Reproduce the records from the line with "Select Categorized from renderer list" through the end of the records, replacing "icon" with "button" and keeping everything else unchanged. Leave the pictures out of your answer.

-- Begin --

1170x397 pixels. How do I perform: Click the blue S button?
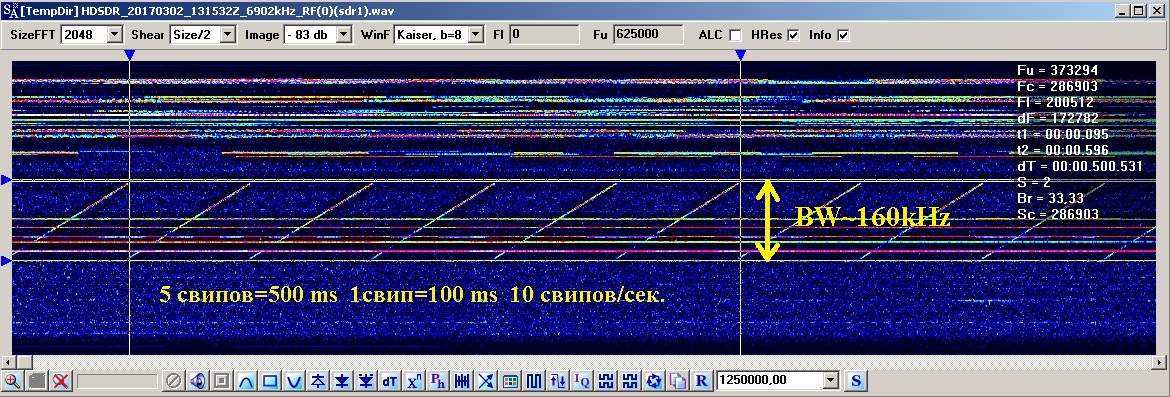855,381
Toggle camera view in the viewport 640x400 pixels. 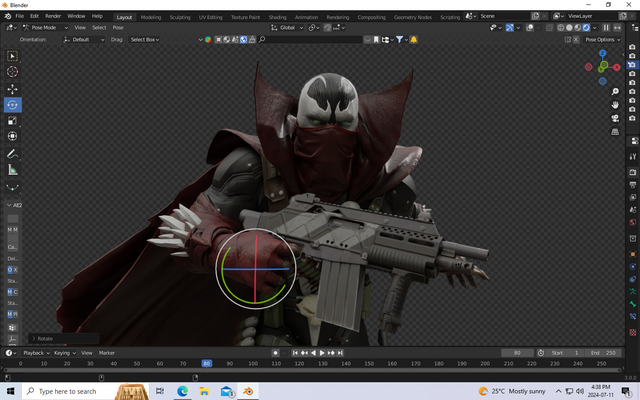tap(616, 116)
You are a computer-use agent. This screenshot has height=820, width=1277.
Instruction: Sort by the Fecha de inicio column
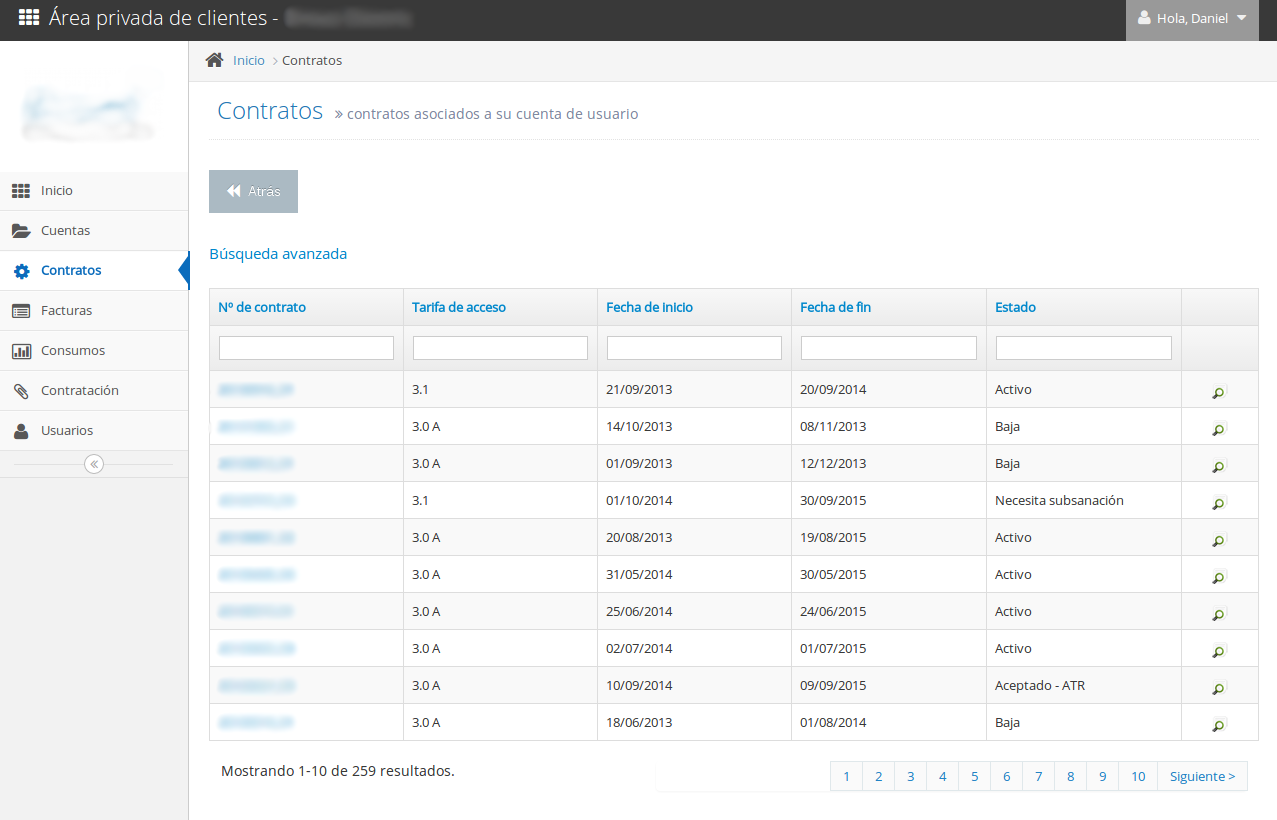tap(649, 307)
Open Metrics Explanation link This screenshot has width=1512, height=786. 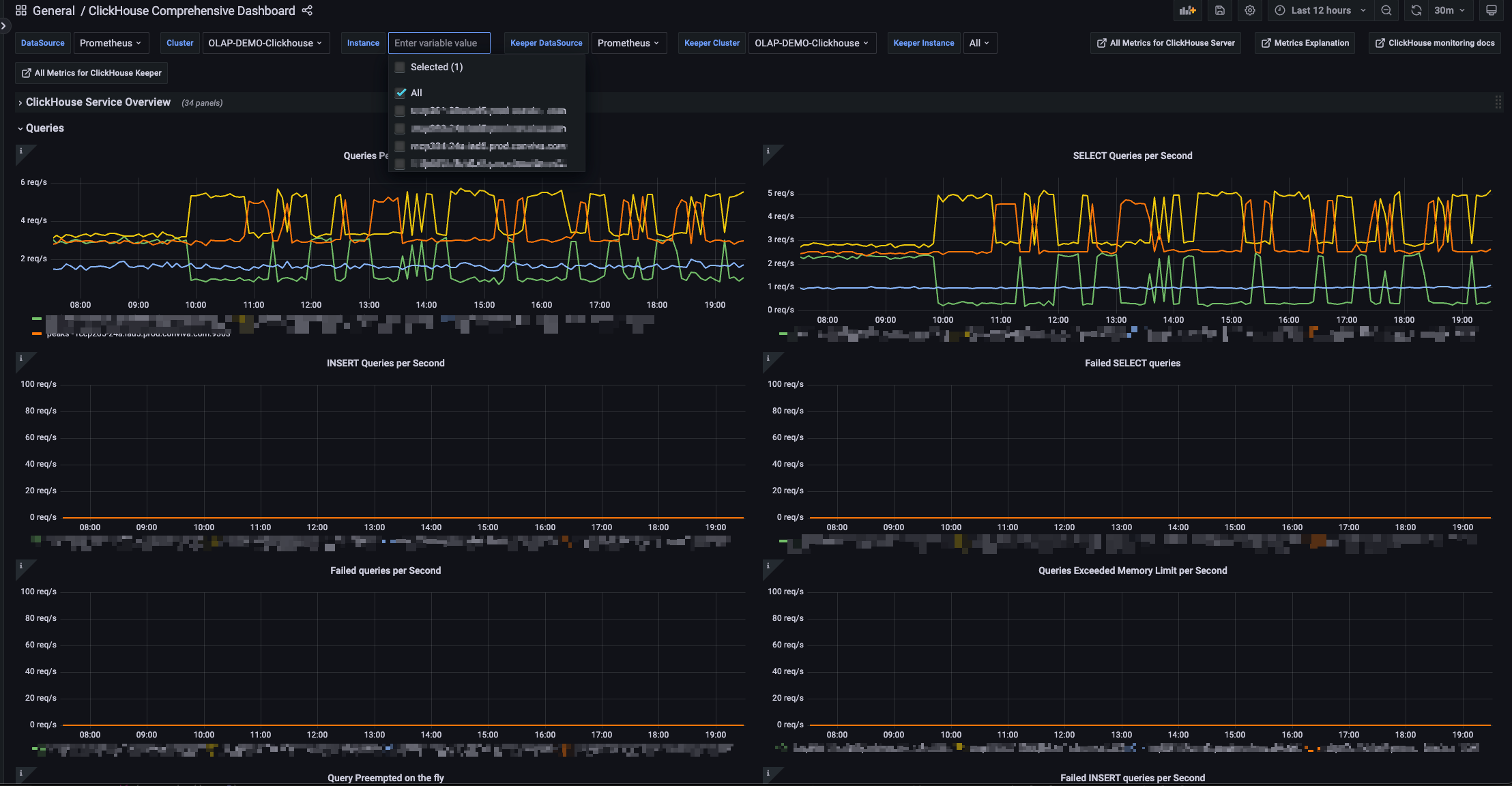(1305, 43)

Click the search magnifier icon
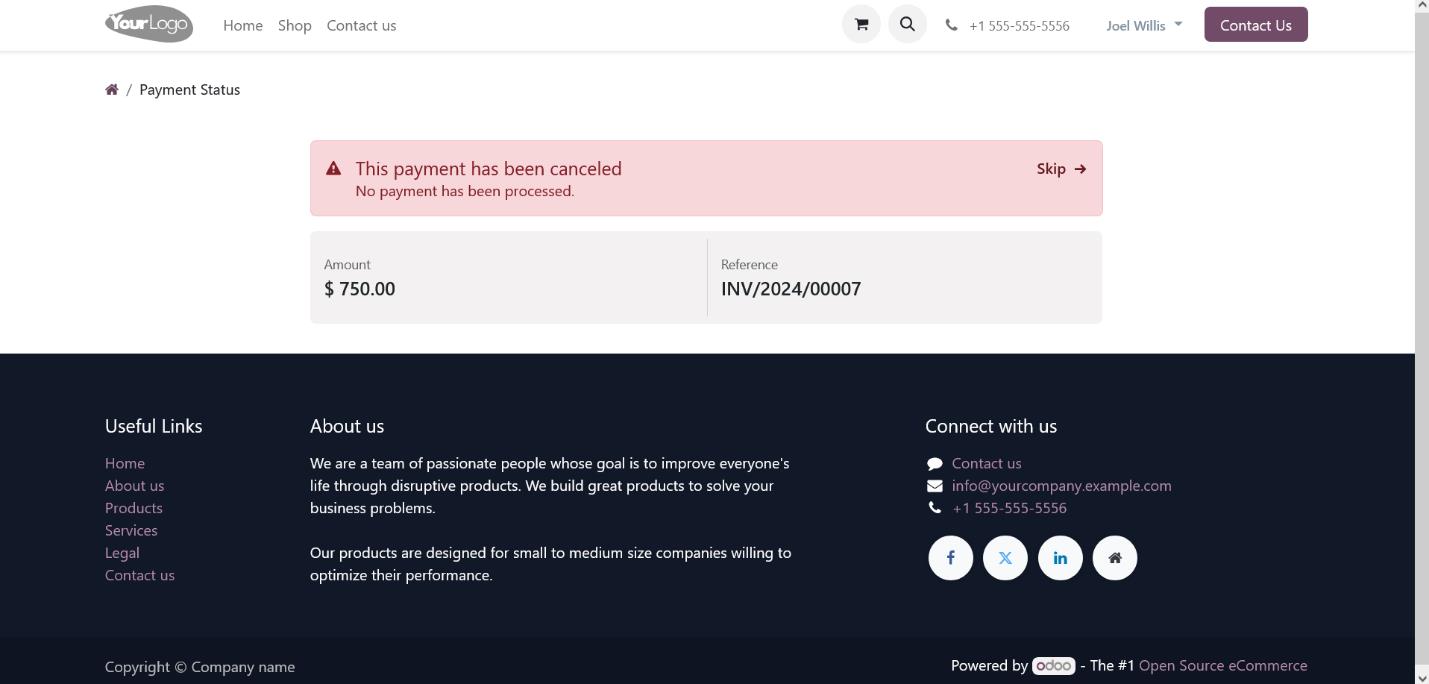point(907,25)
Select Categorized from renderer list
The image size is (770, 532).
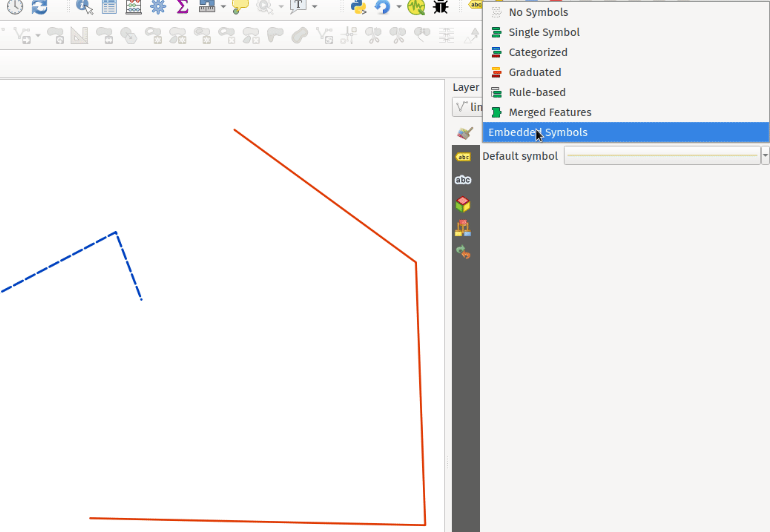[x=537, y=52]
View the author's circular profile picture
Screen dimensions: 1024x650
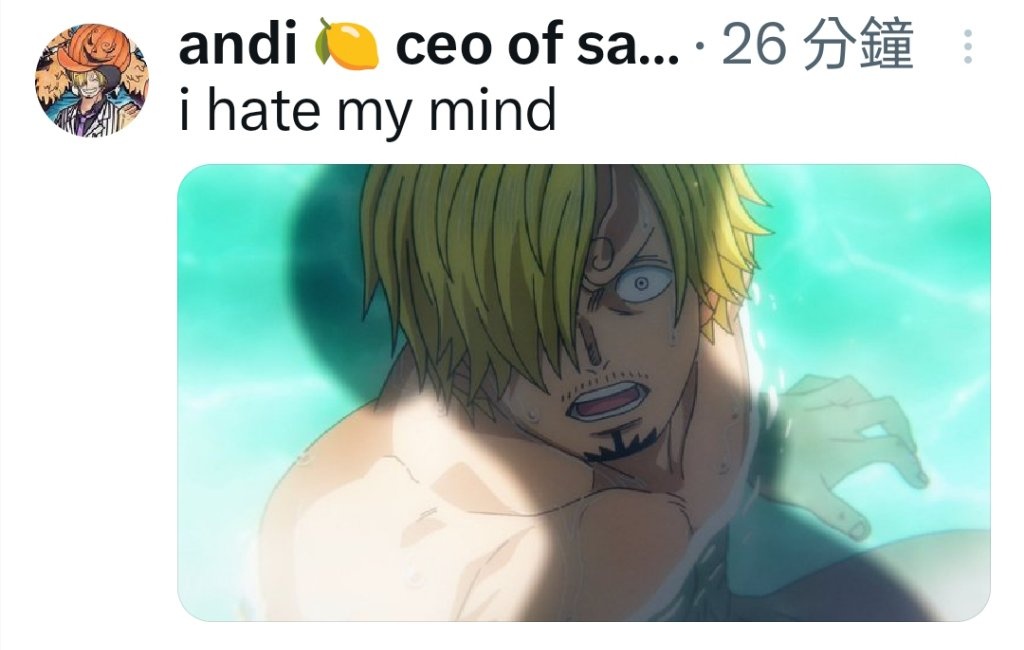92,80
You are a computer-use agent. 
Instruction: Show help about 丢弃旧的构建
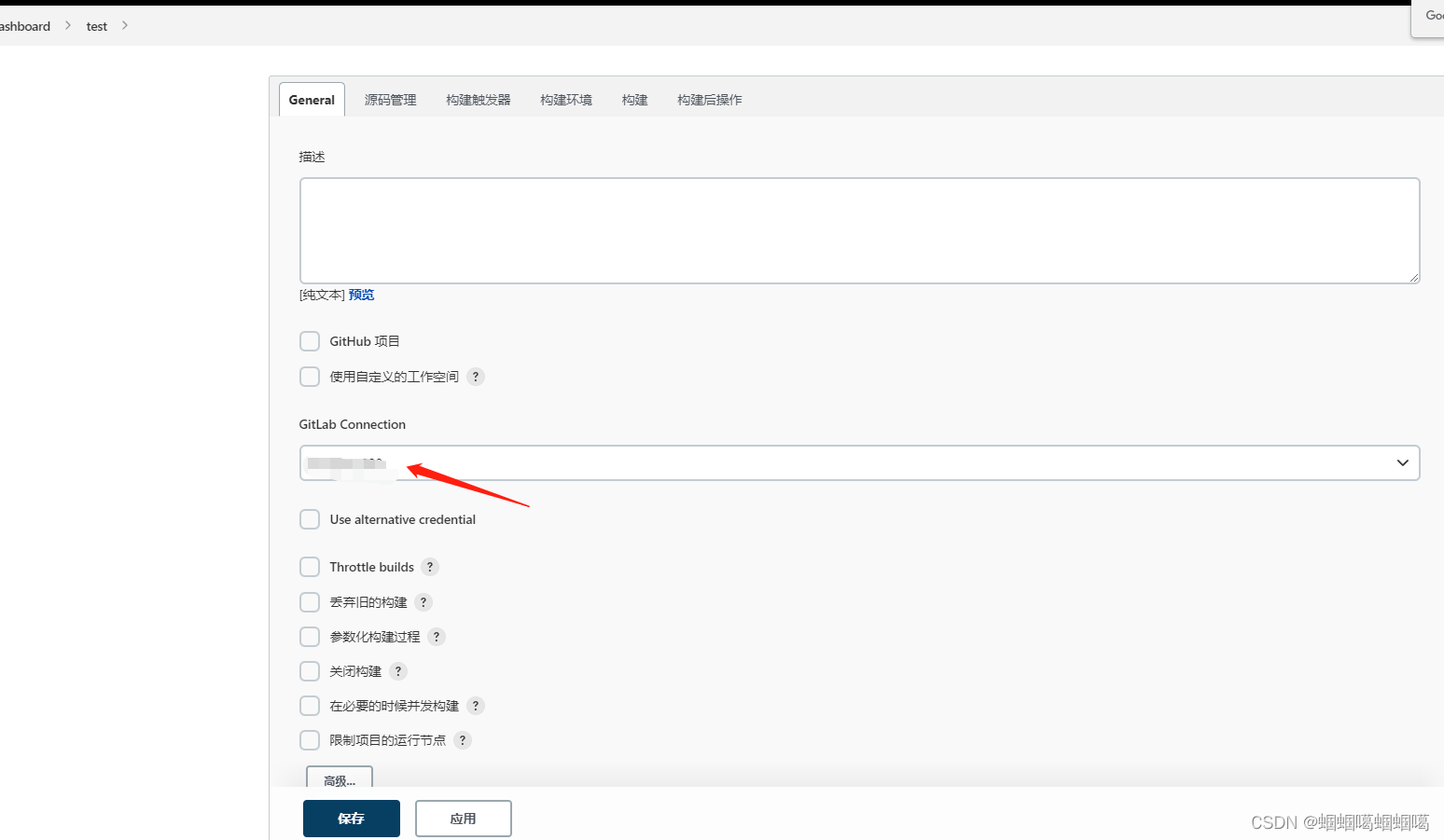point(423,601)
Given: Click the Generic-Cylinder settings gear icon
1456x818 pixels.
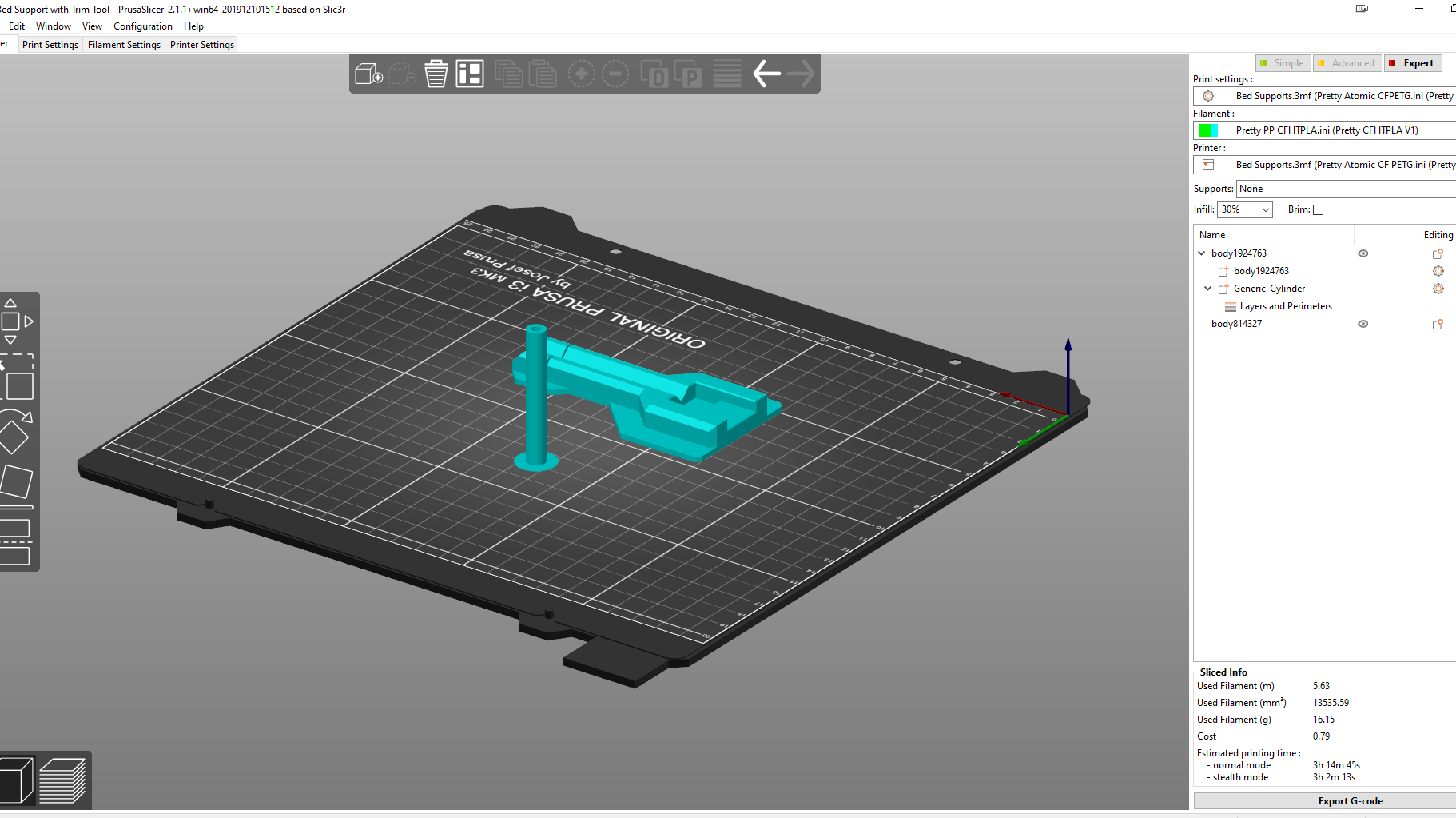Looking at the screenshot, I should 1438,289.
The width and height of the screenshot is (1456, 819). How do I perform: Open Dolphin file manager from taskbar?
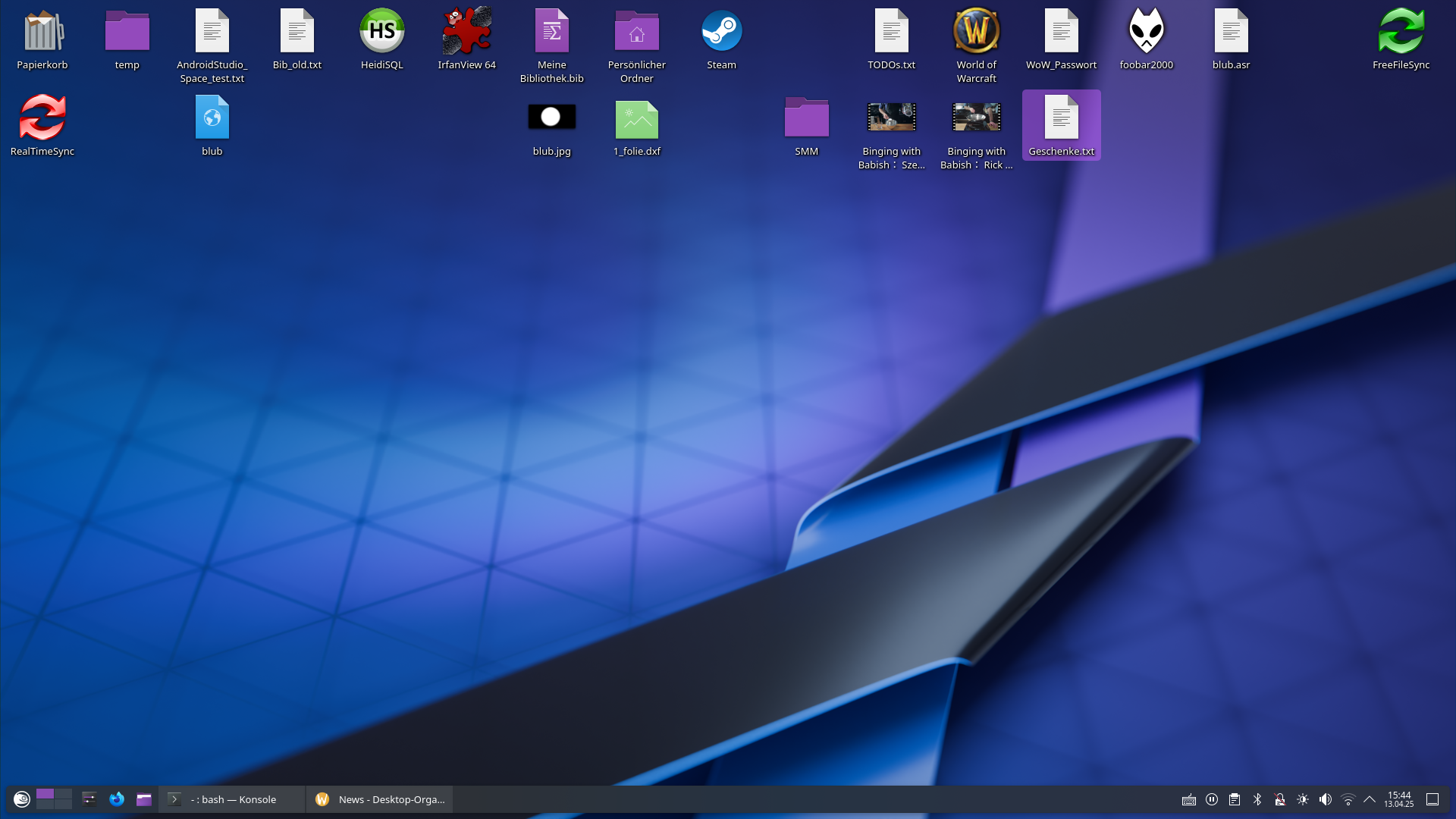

-- End --

■ Output:
Select Categorized from renderer list
The image size is (770, 532).
[x=537, y=52]
View the author's circular profile picture
Screen dimensions: 1024x650
92,80
You are a computer-use agent. 
Instruction: Show help about 丢弃旧的构建
point(423,601)
Given: Click the Generic-Cylinder settings gear button
1456x818 pixels.
Looking at the screenshot, I should 1438,289.
The width and height of the screenshot is (1456, 819). How do I perform: Open Dolphin file manager from taskbar?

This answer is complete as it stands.